Iama is still planning its clinical trials strategy, and two members of its scientific advisory board will be helping: Antonio Hardan, professor of psychiatry and behavioral sciences at Stanford University in California, and Luigi Mazzone at the Tor Vergata University of Rome in Italy. Both conduct clinical research on autism.

The company plans to test the drug in two age groups of autistic children: 7 to 14 years and 14 to 18 years. Malizia, meanwhile, is building connections with advocacy groups and within the broader autistic community. He’s well aware that clinical trials are notoriously challenging for autism drugs, which often fail in late-stage trials. “Bumetanide is proof of this,” he says.

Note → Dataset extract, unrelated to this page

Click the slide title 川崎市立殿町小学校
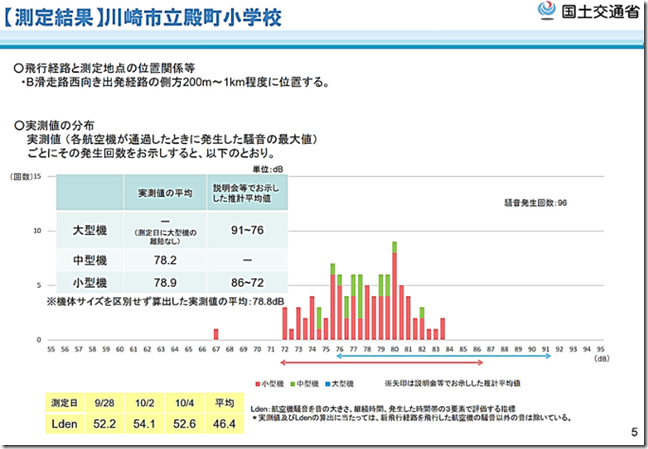Viewport: 648px width, 449px height. 193,18
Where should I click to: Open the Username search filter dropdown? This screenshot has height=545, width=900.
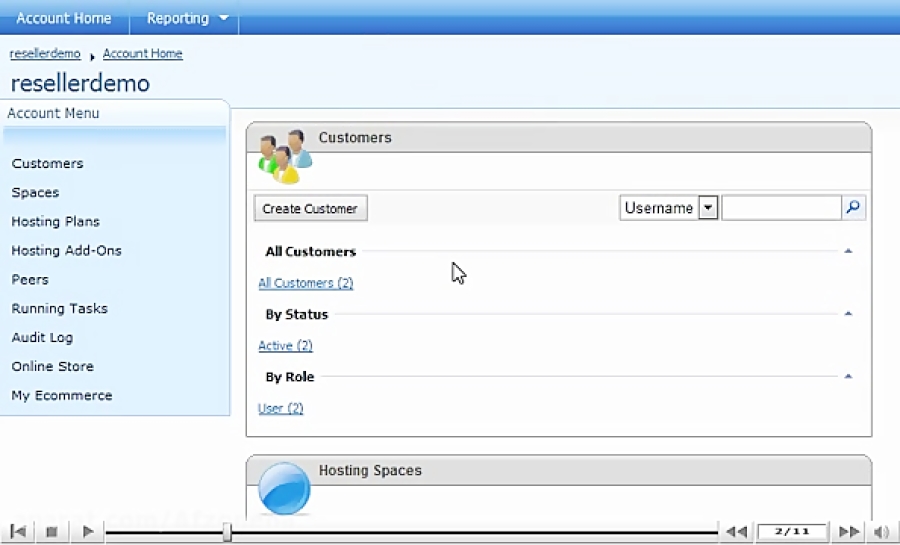(x=708, y=208)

Another issue before Iama is how to best select participants for trials. Although manipulating NKCC1 to boost GABA activity makes sense for epilepsy, where hyperexcitability is a core part of the disease mechanism, says Veenstra-VanderWeele, in autism that mechanism will likely only be relevant for a subset of autistic people.

Bruining agrees. “Drugs that are developed from a specific mechanistic hypothesis will not have broad applicability in a very heterogenous spectrum,” he says. That means researchers will have to use clear and specific inclusion criteria.

Last year, Bruining and his colleagues reported that they could use electroencephalography to determine whether children had atypical brain signaling — and they could successfully predict which children would respond to bumetanide. Also, he says, it might be possible to identify specific behavioral or sensory profiles that are likely to be present in responders.

It will also be important to pin down methods that gauge whether participants are responding, Hardan says. “There are probably compounds that we’ve studied over the years that failed to show positive findings — not because they aren’t effective, but because the scales we are using are not sensitive enough to pick up a difference between baseline and the end of the trial.”

It’s not clear how changes in chloride levels would lead to the traits seen in autism — or to the other neurodevelopmental conditions in which they have been observed. And some researchers say that it’s still unclear which molecule to target. The biotech firm Ovid Therapeutics is testing whether a drug that activates KCC2 can treat refractory epilepsy.

Jeremy Levin, Ovid’s chairman and chief executive officer, notes that KCC2 expression increases during development, parallel to the rise in inhibitory signaling, unlike NKCC1, which is normally present at constant levels throughout life. KCC2 is also present exclusively in the central nervous system, unlike NKCC1, which is expressed in multiple cell types throughout the body, so the thought of using NKCC1 as the chloride ion transporter target gives Levin pause.

He also notes that the behavioral assessments that are used in clinical trials for autism drugs “are very difficult to define objectively.” That makes autism a risky place to start, compared with refractory epilepsy, where success or failure is much clearer to see, he says.

But even if NKCC1 regulates chloride ion levels only indirectly, the biological effect of blocking it and activating KCC2 should be the same, says Claudio Rivera, research director in neuroscience at the University of Helsinki in Finland and professor of neuroscience at Aix-Marseille University in Marseille, France. “It’s a very complicated mechanism which people actually still don’t really understand,” he says, adding that a drug such as IAMA-6 that hits NKCC1 with specificity could be enormously valuable. It would enable researchers to cleanly test the hypothesis that adjusting the level of inhibitory activity in the brain can improve autism traits. To try it, he says, “makes a lot of sense.”

The hard part of demonstrating IAMA-6’s benefits for easing autism traits in the clinic is still to come, but the company’s team is confident that the drug will make it to the finish line. Either way, De Vivo says, Iama’s strength as a company lies in its ability to create novel compounds that regulate chloride ion levels without the side effects of prior drugs — “and that is very promising.”